Transcribe the items verbatim, from the first line of the items through the line containing "This screenshot has height=705, width=1139.", including both.
[Begin Data extract]
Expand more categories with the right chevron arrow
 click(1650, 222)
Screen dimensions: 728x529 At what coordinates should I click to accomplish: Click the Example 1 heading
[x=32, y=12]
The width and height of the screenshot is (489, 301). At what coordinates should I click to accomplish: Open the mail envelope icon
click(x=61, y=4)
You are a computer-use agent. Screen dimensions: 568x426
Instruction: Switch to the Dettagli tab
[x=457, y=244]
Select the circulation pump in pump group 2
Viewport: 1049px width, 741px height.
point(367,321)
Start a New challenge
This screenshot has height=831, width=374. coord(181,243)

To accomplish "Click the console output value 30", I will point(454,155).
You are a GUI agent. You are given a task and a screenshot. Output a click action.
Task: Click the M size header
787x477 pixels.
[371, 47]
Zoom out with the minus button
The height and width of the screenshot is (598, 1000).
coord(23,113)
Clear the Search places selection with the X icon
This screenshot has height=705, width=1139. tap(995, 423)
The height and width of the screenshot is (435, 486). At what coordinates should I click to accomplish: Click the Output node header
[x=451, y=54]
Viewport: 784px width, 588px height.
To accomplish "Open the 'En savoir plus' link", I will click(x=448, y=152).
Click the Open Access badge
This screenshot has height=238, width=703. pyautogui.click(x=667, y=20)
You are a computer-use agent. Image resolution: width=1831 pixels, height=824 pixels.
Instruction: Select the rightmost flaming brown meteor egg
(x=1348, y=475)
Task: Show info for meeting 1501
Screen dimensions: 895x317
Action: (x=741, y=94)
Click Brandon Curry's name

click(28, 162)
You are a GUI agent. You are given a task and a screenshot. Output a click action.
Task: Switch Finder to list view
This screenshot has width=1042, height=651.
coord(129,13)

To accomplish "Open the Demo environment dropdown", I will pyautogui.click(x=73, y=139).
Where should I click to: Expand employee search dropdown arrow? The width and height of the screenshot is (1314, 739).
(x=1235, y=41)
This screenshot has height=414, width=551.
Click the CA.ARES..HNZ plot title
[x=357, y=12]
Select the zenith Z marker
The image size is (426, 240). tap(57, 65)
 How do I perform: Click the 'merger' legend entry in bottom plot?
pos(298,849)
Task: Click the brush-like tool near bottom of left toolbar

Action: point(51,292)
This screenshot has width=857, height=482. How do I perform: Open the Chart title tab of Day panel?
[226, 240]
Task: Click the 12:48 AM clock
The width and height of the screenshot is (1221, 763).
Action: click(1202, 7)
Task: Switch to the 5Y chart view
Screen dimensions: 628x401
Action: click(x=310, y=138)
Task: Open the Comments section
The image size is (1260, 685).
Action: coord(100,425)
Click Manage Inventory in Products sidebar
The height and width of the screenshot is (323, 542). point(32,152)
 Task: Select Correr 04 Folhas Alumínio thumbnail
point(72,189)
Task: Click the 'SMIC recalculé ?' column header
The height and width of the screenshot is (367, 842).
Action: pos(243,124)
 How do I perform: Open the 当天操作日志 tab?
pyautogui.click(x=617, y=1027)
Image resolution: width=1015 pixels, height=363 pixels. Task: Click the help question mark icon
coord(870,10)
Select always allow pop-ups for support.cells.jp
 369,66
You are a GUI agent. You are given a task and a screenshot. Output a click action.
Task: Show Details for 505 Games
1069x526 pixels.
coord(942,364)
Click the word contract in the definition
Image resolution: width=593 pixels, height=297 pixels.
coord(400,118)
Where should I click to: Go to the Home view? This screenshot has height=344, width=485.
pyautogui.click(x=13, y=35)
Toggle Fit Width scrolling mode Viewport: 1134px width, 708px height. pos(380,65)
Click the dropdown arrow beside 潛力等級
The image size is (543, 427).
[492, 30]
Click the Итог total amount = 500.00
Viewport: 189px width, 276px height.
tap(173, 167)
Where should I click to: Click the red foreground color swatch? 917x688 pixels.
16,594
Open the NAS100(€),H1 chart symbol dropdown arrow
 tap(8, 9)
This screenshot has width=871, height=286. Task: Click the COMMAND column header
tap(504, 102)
[End Data extract]
▶ Expected answer
Expand more categories with the right chevron arrow
 click(1650, 222)
Screen dimensions: 728x529 At what coordinates should I click to accomplish: Click the Example 1 heading
[x=32, y=12]
The width and height of the screenshot is (489, 301). At what coordinates should I click to accomplish: Open the mail envelope icon
click(x=61, y=4)
You are a computer-use agent. Screen dimensions: 568x426
Instruction: Switch to the Dettagli tab
[x=457, y=244]
Select the circulation pump in pump group 2
Viewport: 1049px width, 741px height.
point(367,321)
Start a New challenge
This screenshot has height=831, width=374. coord(181,243)

To accomplish "Click the console output value 30", I will point(454,155).
You are a GUI agent. You are given a task and a screenshot. Output a click action.
Task: Click the M size header
787x477 pixels.
[371, 47]
Zoom out with the minus button
The height and width of the screenshot is (598, 1000).
coord(23,113)
Clear the Search places selection with the X icon
This screenshot has height=705, width=1139. tap(995, 423)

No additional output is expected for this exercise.